In the study of 511 healthy Canadian controls, 12 (2.3%) exhibited a substantial titer of antibodies to mimivirus. Patients with community-acquired pneumonia were positive more frequently than controls, as 36 (9.66%) were found positive (chi-square test, p < 0.01). Although the typical morphologic traits of mimivirus make its confusion with ameba organelles unlikely (Figure), positive serum samples tested on noninfected intact amebas suspended in PBS by using the same migration inhibition factor protocol did not show any reactivity. Immunoelectron microscopic examination showed that antibodies of positive patients recognize mature mimivirus particles specifically (Figure), whereas antibody fixation was not found in serum samples from 2 patients who were negative for mimivirus (data not shown). We compared selected features of 14 patients with community-acquired pneumonia who had serologic evidence of infection with mimivirus with those of 90 patients with community-acquired pneumonia who were seronegative for mimivirus (Table). Only hospitalization from a nursing home (3/14 vs. 3/90) and rehospitalization after discharge (6/14 vs. 16/90) were significantly associated with mimivirus antibodies (p < 0.05). Older age and diabetes mellitus were more common (both 6/14 versus 18/90) in patients with mimivirus antibodies but not significantly so (p = 0.07). In patients with community-acquired pneumonia, more frequent rehospitalization after discharge in patients with serologic evidence of mimivirus is likely explained by the poor efficacy of antimicrobial agents against viruses (15). Seropositive patients with community-acquired pneumonia were more likely to be admitted from a nursing home; this factor suggests that mimivirus is a particularly good candidate as an etiologic agent of pneumonia acquired in institutions, as is L. pneumophila (16). The seroprevalence of mimivirus was significantly higher than that of ameba–associated bacteria tested on the same samples (4).

Serologic evidence of infection was observed in 5 (19.2%) of 26 ICU patients. None of the 50 control patients was positive for mimivirus (p < 0.01). Mimivirus DNA was detected in bronchoalveolar lavage specimen from a 60-year-old comatose patient who had 2 episodes of hospital-acquired pneumonia during hospitalization in ICU. Mimivirus DNA was amplified from the second episode sample only.
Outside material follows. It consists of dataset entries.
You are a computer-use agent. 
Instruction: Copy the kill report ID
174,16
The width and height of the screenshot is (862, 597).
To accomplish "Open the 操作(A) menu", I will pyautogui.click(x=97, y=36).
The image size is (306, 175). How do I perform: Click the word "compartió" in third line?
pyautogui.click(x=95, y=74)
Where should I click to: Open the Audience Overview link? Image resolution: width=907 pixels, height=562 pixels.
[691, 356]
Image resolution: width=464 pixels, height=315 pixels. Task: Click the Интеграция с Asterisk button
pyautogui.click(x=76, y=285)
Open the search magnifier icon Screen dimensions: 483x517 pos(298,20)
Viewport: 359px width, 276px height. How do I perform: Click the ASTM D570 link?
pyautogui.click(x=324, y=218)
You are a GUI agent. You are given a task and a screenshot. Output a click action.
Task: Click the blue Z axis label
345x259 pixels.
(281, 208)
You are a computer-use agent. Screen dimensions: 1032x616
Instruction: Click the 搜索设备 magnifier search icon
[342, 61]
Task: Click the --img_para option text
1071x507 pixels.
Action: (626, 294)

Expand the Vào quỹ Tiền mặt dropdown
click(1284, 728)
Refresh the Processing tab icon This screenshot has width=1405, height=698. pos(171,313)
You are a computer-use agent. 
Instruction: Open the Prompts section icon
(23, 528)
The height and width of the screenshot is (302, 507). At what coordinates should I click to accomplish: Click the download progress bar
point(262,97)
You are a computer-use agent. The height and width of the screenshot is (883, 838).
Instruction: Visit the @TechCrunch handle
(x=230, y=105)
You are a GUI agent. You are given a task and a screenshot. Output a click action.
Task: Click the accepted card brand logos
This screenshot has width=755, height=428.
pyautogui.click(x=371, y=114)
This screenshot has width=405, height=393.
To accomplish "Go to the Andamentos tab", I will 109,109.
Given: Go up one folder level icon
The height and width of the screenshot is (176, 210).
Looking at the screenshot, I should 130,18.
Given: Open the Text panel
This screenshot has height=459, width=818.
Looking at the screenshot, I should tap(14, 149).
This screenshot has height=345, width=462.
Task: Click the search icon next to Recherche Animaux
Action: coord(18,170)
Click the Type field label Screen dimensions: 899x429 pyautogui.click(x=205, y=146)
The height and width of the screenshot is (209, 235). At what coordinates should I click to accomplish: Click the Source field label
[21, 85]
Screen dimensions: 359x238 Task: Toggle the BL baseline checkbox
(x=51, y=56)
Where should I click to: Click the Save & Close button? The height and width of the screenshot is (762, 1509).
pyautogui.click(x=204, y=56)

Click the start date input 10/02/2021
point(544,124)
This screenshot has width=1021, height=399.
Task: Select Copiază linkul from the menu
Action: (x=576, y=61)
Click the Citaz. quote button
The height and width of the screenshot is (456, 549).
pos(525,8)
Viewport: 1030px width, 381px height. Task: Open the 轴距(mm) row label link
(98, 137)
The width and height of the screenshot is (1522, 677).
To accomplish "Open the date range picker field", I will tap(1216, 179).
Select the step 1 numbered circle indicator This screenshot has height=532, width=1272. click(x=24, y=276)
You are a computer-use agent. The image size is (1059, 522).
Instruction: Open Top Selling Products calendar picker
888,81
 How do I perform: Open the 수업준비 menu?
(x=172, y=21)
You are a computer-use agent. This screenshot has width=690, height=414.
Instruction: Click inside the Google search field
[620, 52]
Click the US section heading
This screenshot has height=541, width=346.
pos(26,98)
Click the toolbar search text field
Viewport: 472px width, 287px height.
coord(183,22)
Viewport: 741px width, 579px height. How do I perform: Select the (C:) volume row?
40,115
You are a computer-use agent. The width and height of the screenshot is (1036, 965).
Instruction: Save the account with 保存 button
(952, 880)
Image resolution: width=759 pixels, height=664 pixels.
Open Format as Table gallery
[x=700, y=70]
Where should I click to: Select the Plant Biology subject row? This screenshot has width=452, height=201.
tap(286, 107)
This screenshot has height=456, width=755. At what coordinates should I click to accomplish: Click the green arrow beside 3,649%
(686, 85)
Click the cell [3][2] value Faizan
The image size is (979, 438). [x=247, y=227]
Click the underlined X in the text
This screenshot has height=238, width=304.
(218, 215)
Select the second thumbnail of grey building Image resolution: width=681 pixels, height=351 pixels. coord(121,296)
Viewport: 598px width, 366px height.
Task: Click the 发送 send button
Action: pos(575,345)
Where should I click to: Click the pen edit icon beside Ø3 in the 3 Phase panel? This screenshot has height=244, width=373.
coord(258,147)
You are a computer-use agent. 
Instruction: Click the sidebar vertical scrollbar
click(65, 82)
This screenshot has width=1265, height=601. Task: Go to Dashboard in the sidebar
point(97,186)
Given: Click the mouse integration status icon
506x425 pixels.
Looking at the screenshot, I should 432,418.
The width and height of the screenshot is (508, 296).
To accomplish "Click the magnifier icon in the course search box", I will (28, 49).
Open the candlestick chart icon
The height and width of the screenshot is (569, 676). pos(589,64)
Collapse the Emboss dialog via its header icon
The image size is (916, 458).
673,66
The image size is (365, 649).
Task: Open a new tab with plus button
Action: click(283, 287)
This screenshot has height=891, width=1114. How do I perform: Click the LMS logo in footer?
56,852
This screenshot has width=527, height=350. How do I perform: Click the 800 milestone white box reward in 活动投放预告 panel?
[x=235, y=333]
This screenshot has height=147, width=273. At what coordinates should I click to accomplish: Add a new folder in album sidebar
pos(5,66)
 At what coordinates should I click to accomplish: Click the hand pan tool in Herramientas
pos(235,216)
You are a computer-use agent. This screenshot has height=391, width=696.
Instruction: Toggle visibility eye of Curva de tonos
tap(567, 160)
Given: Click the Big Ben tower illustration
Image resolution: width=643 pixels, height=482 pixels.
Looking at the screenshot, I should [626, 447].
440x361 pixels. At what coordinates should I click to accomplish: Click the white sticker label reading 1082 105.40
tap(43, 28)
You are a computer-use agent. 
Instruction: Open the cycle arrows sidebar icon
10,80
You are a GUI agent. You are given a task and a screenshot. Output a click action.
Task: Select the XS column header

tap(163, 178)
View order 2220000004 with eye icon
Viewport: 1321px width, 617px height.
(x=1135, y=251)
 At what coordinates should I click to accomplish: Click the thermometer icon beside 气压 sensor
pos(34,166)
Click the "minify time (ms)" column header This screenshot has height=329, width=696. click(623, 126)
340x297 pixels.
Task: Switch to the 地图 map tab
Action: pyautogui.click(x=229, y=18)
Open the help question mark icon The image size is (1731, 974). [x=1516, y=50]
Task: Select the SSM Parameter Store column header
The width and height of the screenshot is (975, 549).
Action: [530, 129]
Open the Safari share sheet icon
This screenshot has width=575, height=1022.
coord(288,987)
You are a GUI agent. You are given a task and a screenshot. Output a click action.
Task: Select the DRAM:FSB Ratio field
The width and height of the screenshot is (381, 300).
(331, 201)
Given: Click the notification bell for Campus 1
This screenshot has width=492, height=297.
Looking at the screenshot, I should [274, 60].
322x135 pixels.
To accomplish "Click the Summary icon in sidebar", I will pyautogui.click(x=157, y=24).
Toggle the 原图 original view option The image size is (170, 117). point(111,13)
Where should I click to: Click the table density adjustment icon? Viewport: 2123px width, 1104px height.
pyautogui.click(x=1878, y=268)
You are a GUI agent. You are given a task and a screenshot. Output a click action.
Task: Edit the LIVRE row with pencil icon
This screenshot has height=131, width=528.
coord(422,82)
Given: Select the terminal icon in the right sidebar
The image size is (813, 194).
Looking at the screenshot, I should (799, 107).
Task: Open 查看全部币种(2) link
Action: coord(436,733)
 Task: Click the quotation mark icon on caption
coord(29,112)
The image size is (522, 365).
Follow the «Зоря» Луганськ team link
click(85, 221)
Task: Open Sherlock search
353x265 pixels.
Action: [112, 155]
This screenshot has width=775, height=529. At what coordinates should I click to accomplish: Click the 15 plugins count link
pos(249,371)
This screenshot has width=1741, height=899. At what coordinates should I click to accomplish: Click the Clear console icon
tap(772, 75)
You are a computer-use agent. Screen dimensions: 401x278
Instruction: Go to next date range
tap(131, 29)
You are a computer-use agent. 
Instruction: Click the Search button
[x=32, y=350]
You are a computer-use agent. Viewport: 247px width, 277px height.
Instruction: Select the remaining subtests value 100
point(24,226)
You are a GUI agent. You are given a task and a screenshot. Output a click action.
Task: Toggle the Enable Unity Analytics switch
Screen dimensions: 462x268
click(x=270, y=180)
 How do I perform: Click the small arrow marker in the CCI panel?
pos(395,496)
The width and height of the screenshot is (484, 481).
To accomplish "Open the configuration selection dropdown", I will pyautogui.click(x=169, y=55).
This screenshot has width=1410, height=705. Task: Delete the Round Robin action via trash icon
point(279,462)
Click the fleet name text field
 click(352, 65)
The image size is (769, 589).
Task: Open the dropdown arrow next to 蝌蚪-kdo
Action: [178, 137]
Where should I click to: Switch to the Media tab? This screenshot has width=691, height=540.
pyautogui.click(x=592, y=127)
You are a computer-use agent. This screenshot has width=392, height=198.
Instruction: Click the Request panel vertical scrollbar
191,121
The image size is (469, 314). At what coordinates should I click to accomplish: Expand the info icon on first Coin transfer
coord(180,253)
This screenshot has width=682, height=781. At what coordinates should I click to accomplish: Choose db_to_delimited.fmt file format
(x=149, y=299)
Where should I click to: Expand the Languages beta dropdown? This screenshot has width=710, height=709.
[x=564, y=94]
The sequenced amplified fragment was 100% homologous to the target DNA (GenBank accession no. AY026860). No serum sample was available from this patient. None of the DNA extracts from control microorganism showed a positive PCR reaction. The finding of mimivirus DNA in the bronchoalveolar lavage specimens from an ICU patient with nosocomial pneumonia confirms that mimivirus may reach the respiratory tract of these patients. Because of the procedure used for suicide PCR amplification, contamination appears highly unlikely. In this patient, however, we cannot distinguish colonization and infection, but this feature is common to most microorganisms isolated from respiratory samples.

This high rate of seroconversion observed in patients with pneumonia from our seroepidemiologic study suggests that community-acquired pneumonia and hospital-acquired pneumonia patients may have contact with mimivirus or a cross-reacting agent. As we do not report direct evidence of infection by mimivirus, these results have to be interpreted with caution. Viruses usually have a broad range of hosts, but the extraordinary size of the mimivirus genome (1.2 Mb), comparable to that of small bacteria such as Mycoplasma (17), suggests a possible adaptation to an extended range of hosts. We propose that mimivirus be tested as a possible novel human pathogen among ameba-resisting microorganisms. These results are preliminary, but raise the question of the pathogenic potential of the biggest identified virus to date. Mimivirus is an agent easy to cultivate and is freely available from our laboratory on request to researchers working on pneumonia who wish to introduce mimivirus antigen in serologic tests to confirm our results.